L’âge moyen des chèvres se situe généralement entre 5 et 7 ans pour un poids moyen de 27 kg. L’âge de mise à la reproduction des chevrettes se situe entre 5 et 12 mois, on constate toutefois que ces paramètres sont parfois difficiles à gérer et que des gestations trop précoces non maîtrisées entraînent souvent des mortalités et des avortements. Les boucs ne sont pas séparés du troupeau et même si la fécondité est pilotée par des cycles naturels, il y a un étalement des périodes de reproduction. La saison de la lutte, entièrement naturelle, se déroule de juin à

décembre avec une forte concentration durant les mois d’été. Le cycle de reproduction est composé de deux pics de naissances dont l’un à l’automne qui est prédominant et le second au printemps. Des naissances ont toutefois lieu de manière étalée du fait notamment que les mâles ne sont pas séparés des femelles. Cet étalement des naissances ne représente pas véritablement une contrainte puisque les éleveurs bénéficient d’un marché étalé leur permettant d’avoir une continuité dans la trésorerie. Si généralement on retrouve une seule mise-bas annuelle il peut arriver que certaines chèvres aient un double chevrottage.
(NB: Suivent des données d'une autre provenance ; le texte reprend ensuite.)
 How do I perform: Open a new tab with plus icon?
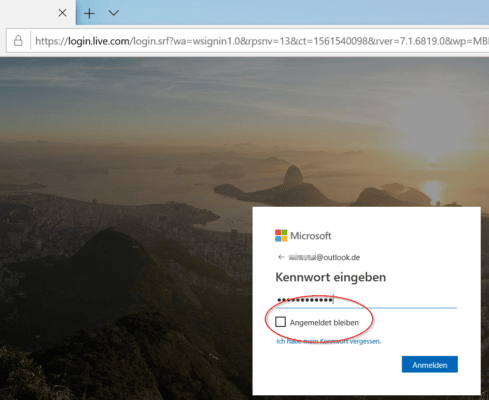coord(89,13)
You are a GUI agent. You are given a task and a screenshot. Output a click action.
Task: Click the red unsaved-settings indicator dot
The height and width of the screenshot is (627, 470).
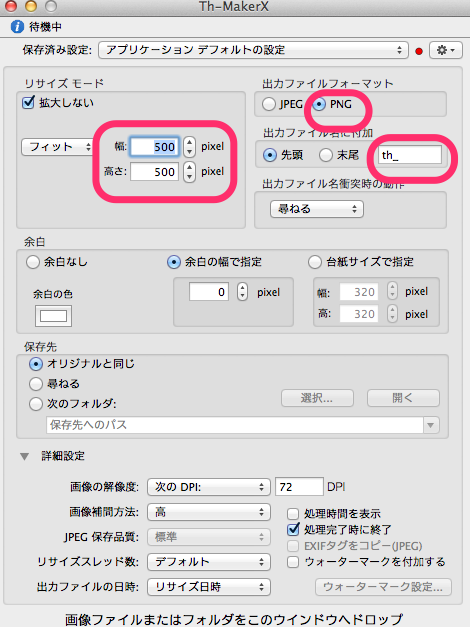[x=419, y=51]
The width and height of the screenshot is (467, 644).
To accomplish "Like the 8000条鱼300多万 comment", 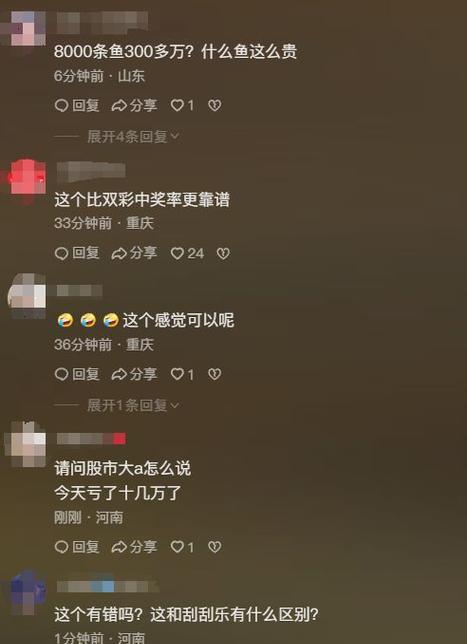I will point(182,106).
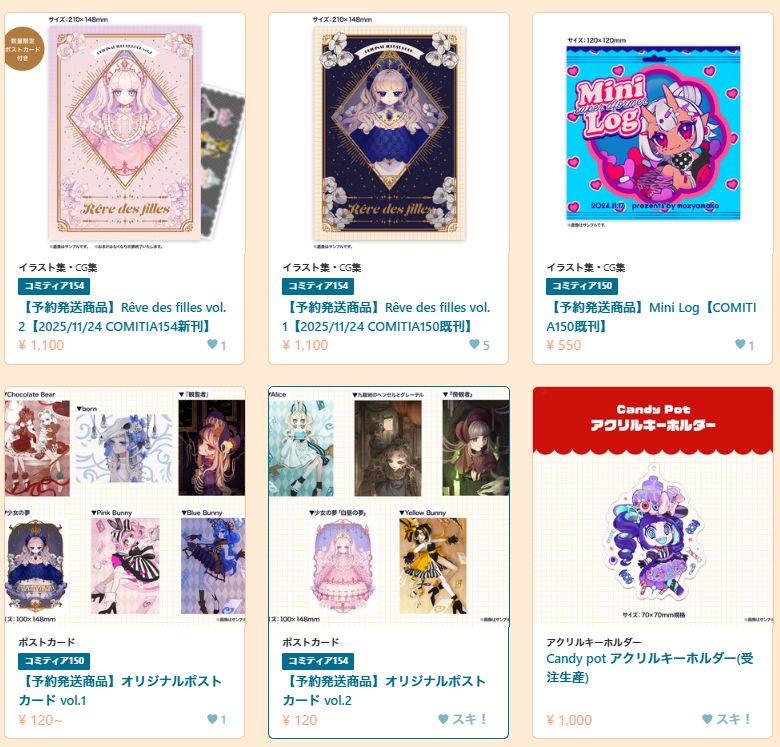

3.2.4. Le ratio renouvellement-boucherie : prioriser un troupeau jeune

Si la fertilité des troupeaux est bonne (90%) le niveau de mortalité est élevé chez les jeunes (environ 25%). Si l’on retient un troupeau d’environ 100 femelles mises à la reproduction auprès de 5 boucs, après déduction de la non prolificité, du taux d’avortement, de cas d’infertilité et de mortalité chez les jeunes nouveaux nés, 80 jeunes nouveaux nés assureront à la fois le renouvellement du troupeau et seront destinés à la boucherie. L’effectif de chevreaux destinés à la boucherie est faible, il représente 37 animaux mâles alors que 16 chevrettes sont conservées pour le renouvellement et 23 commercialisées auprès d’autres bergers (El Ali, 2012). Ces sont essentiellement les chevreaux mâles qui sont destinés à la boucherie.

Le faible effectif des animaux disponibles à la commercialisation s’explique par un taux de renouvellement important (figure 34). Sur la totalité des naissances, les éleveurs conservent généralement 40% de chevrettes. Les contraintes associées au parcours dans des milieux difficiles incitent les éleveurs à conserver des animaux assez jeunes. La taille annuelle du troupeau est ainsi variable tout au long de l’année et connaît une baisse progressive entre le printemps et l’été lorsque les chevreaux et adultes de réforme sont commercialisés, ce qui permet par ailleurs de limiter la charge pastorale en période de sécheresse.